Companies could be prosecuted and face unlimited fines if they fail to spot tax evasion by their suppliers.
Advisers are telling clients to carry out due diligence on their suppliers and contractors and to get to know their responsibilities under “corporate criminal offence” legislation.
The rules apply to the evasion of UK and foreign taxes and attribute criminal liability to companies and partnerships where a business or its employees “fail to prevent” a representative deliberately facilitating any form of tax evasion.
A representative can be an agent, contractor or third party supplier and a company can commit offences under the rules simply by not having the correct procedures in place when a representative facilitates tax evasion.
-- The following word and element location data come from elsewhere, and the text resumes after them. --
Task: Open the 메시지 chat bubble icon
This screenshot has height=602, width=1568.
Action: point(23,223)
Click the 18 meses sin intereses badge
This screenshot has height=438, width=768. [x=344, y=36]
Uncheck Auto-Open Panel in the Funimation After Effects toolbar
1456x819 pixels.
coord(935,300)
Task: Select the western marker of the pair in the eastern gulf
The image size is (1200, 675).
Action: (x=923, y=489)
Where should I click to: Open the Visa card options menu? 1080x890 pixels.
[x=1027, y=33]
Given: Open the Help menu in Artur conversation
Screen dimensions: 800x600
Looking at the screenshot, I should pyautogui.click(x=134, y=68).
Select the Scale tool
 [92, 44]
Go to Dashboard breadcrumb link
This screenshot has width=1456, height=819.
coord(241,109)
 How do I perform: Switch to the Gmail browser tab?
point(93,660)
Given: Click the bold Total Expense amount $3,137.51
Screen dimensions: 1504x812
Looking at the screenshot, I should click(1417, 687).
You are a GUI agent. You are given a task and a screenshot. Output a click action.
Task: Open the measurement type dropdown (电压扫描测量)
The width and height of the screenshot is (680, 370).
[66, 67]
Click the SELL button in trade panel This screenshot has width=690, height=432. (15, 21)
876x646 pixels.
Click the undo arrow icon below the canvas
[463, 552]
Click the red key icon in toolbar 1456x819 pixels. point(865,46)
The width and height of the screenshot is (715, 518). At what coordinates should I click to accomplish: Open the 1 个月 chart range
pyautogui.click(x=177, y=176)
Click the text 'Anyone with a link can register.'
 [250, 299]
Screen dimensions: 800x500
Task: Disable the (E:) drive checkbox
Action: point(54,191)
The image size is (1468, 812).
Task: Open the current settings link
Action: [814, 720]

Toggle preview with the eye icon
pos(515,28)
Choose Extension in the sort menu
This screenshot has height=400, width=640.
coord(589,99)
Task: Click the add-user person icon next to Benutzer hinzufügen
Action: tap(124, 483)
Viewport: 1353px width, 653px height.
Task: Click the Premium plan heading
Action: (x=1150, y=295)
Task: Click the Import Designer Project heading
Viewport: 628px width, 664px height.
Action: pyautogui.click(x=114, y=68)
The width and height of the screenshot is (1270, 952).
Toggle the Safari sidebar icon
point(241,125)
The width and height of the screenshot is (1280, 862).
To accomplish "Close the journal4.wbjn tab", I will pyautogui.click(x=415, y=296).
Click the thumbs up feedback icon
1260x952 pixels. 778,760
There have been no prosecutions under the rules, which came into force two years ago, but advisers are reporting more use of the powers and it is understood that HMRC has several investigations under way.
James Egert, a tax partner at BDO, said: “This includes dawn raids and office visits with requests to review all supplier documentation and interviews with employees to see if they had an awareness of the legislation.”
Inspectors are looking particularly closely for instances of VAT fraud in supply chains and the employment status of contractors. Both areas have been the subject of tax evasion adding up to billions of pounds in recent years.
A person who knows HMRC’s approach said that inspectors were told to ask businesses questions on the rules simply to “sense check” if anything has been done by “looking at [their] face”. However, an HMRC spokesman said this was “not part of our approach”.
It is issuing letters to some businesses at which they believe there are issues in the supply chain as a warning of the need to enhance due diligence, with a focus on labour providers and contractors. One letter from HMRC to a company says: “We are concerned that your business could be at risk of involvement in supply chains connected with fraud.”
It seeks to arrange an inspection of customer and supplier lists, invoices, VAT accounts, supplier contracts and transaction histories. The company will also have to provide “certain trading records on a monthly basis”.